Using cloud-based, GPU accelerated AI and ML solutions removes barriers financial service institutions face in developing AI and ML recommender algorithms. The “State of AI in Financial Services survey” found that “Companies are experiencing significant financial benefit from enabling AI across the enterprise. Over 30 percent of respondents stated that AI increases annual revenues by more than 10 percent, while over a quarter stated that AI is reducing annual costs by more than 10 percent.

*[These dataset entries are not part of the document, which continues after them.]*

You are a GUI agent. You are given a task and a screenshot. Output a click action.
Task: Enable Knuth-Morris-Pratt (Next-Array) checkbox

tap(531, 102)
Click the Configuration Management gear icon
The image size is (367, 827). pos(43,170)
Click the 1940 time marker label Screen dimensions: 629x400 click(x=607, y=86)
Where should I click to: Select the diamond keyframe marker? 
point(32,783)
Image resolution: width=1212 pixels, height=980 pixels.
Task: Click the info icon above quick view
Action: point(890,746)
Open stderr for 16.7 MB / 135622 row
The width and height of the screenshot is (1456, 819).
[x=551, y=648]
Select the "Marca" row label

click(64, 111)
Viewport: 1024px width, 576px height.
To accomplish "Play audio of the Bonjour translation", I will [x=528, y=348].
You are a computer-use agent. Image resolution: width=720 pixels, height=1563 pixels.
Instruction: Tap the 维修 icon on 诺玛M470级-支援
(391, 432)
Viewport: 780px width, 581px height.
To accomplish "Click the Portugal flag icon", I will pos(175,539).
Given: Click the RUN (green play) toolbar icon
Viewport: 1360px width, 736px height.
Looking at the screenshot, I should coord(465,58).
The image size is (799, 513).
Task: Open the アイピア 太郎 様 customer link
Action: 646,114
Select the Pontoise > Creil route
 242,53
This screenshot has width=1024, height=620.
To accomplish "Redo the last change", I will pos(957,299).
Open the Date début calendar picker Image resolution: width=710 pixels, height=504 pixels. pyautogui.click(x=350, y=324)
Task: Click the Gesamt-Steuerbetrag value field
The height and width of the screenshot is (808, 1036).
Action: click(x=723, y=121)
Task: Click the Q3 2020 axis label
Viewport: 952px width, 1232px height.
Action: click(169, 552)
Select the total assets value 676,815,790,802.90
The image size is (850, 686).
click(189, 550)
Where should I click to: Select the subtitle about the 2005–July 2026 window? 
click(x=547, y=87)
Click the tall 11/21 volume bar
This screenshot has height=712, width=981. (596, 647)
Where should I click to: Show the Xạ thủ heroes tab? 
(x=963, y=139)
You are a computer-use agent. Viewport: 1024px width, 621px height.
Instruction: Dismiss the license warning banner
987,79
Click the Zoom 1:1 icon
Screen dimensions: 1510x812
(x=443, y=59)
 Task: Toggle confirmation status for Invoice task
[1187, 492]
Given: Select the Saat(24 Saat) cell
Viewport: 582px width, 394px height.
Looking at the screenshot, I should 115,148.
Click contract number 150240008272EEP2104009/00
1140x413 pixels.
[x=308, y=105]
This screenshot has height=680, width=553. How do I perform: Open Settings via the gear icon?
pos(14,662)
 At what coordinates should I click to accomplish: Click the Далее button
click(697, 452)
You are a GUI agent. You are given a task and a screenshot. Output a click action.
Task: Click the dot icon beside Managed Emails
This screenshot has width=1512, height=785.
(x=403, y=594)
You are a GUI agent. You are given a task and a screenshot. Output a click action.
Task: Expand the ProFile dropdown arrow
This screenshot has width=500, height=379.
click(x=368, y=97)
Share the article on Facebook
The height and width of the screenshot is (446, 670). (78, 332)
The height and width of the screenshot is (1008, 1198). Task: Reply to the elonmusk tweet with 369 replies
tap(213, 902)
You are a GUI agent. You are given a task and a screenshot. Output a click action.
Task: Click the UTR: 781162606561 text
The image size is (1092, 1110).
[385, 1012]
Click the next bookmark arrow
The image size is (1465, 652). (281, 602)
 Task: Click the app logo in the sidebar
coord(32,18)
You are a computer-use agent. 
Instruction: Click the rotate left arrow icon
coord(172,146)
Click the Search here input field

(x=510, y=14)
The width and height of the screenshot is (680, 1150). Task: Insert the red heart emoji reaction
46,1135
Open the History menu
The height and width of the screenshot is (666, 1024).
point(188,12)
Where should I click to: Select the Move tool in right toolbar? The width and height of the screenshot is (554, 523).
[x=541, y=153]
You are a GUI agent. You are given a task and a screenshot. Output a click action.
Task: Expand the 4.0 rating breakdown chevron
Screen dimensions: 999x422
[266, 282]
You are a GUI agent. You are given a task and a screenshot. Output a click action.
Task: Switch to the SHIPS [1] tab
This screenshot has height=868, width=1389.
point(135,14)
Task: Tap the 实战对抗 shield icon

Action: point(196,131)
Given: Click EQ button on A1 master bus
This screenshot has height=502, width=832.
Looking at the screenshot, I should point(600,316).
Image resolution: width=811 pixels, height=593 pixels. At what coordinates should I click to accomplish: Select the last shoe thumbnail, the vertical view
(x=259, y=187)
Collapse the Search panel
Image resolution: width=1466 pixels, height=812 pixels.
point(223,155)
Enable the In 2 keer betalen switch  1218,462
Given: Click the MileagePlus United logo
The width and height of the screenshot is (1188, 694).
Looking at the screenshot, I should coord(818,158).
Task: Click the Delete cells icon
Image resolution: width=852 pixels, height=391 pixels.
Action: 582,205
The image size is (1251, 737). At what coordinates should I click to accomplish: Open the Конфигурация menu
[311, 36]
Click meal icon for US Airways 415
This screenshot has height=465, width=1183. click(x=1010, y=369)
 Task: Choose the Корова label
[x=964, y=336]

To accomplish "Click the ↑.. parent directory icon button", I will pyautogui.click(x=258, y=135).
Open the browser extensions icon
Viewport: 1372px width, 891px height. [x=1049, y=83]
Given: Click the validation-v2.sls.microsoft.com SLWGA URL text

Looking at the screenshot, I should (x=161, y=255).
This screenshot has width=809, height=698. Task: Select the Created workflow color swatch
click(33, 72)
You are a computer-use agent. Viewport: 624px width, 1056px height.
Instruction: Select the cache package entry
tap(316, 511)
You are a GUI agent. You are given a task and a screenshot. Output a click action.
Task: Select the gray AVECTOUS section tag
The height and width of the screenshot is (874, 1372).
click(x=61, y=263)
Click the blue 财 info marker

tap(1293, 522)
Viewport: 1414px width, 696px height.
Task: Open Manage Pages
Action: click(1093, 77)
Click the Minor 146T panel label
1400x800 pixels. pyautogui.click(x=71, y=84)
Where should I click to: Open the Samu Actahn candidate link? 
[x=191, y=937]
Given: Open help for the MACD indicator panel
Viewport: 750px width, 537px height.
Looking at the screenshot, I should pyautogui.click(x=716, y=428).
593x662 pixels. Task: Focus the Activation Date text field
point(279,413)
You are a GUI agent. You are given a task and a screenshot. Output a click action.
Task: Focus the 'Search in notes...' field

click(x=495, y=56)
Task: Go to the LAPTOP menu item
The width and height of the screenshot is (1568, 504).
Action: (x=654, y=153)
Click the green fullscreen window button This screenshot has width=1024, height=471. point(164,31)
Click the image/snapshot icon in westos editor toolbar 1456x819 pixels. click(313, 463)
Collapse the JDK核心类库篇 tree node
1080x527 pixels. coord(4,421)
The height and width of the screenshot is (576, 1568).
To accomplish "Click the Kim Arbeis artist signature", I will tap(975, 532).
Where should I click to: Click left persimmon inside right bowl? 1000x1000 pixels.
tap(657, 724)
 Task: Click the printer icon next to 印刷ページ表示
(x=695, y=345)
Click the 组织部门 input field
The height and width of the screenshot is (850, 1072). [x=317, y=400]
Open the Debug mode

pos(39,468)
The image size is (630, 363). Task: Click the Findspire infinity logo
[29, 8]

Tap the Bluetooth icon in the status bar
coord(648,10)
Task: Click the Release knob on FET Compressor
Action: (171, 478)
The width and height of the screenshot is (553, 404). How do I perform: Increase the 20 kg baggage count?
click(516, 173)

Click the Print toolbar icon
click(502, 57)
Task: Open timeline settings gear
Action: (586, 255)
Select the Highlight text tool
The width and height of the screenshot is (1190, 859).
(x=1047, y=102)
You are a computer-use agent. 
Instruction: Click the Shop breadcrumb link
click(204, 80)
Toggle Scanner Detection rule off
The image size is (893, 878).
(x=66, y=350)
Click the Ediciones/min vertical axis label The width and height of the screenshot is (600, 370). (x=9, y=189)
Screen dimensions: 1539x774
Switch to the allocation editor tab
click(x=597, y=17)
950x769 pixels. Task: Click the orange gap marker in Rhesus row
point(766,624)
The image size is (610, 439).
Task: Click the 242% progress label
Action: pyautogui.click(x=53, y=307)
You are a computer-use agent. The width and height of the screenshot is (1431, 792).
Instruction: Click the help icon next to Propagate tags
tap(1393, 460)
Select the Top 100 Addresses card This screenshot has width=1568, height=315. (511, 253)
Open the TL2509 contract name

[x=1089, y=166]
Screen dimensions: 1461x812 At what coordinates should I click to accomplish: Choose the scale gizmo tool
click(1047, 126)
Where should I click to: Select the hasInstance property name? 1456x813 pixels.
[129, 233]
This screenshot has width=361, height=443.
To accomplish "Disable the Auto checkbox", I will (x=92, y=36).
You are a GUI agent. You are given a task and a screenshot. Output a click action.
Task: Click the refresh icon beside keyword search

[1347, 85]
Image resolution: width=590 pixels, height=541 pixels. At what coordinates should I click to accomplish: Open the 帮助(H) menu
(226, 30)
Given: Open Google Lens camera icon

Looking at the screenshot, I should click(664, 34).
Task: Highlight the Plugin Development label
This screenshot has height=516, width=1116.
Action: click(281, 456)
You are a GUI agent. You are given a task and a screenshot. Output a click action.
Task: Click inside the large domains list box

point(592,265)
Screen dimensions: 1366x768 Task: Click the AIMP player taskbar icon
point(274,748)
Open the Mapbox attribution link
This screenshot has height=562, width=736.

Recommender system example: Helping a customer improve liquidity
A bank’s recommender system was used to analyze real-time payment data for a customer’s business. The analysis reveals that a small merchant customer regularly has negative liquidity on the third day of every month, so they would be unable to deal with any urgent problem or opportunity arising at that time due to the cash flow issue. Based on the analysis, the bank could offer the customer a liquidity analysis service to help improve cashflow and better anticipate and manage day-to-day operations.
Technology partners provide cloud-based, GPU-accelerated AI recommender solutions
Microsoft and NVIDIA have a long history of working together to support financial institutions in providing technology to support AI and ML solutions such as recommender systems. Using Microsoft Azure cloud, and the NVIDIA AI platform provides scalable, accelerated resources needed to run AI/ML algorithms, routines, and libraries.
The partnership between Microsoft and NVIDIA makes NVIDIA’s powerful GPU acceleration available to financial institutions. The Azure Machine Learning service integrates the NVIDIA open-source RAPIDS software library that allows machine learning users to accelerate their pipelines with NVIDIA GPUs. The NVIDIA TensorRT acceleration library was added to ONNX Runtime to speed deep learning inferencing. Azure supports NVIDIA’s T4 Tensor Core Graphics Processing Units (GPUs), and the NVIDIA DGX H100 system which are optimized for the cost-effective deployment of machine learning inferencing or analytical workloads.
Microsoft cloud-based solutions for financial recommender systems
Moving to the Microsoft Azure cloud solution provides financial institutions with a complete set of computing, networking, and storage resources integrated with workload services capable of handling the requirements of recommender algorithm processing. Microsoft Azure allows developers to build and train new AI models faster with automated machine learning, autoscaling cloud compute, and built-in DevOps.
Finding or developing the right financial recommender system can be a time-consuming process for data scientists. Microsoft provides a GitHub repository with Python best practice examples to facilitate the building and evaluation of recommendation systems using Azure Machine Learning services.
Summary
Historically, financial service organizations did not have an automated way to analyze their massive amounts of data. Predictive analysis supported by GPU-based cloud solutions using AI and ML recommender systems can analyze large amounts of fast-moving data in real-time. This analysis can yield valuable insights on client buying behavior, enabling financial organizations to personalize offers to individual customers. Using recommender systems can also provide information that financial institutions can use to help build new business models or sources of revenue.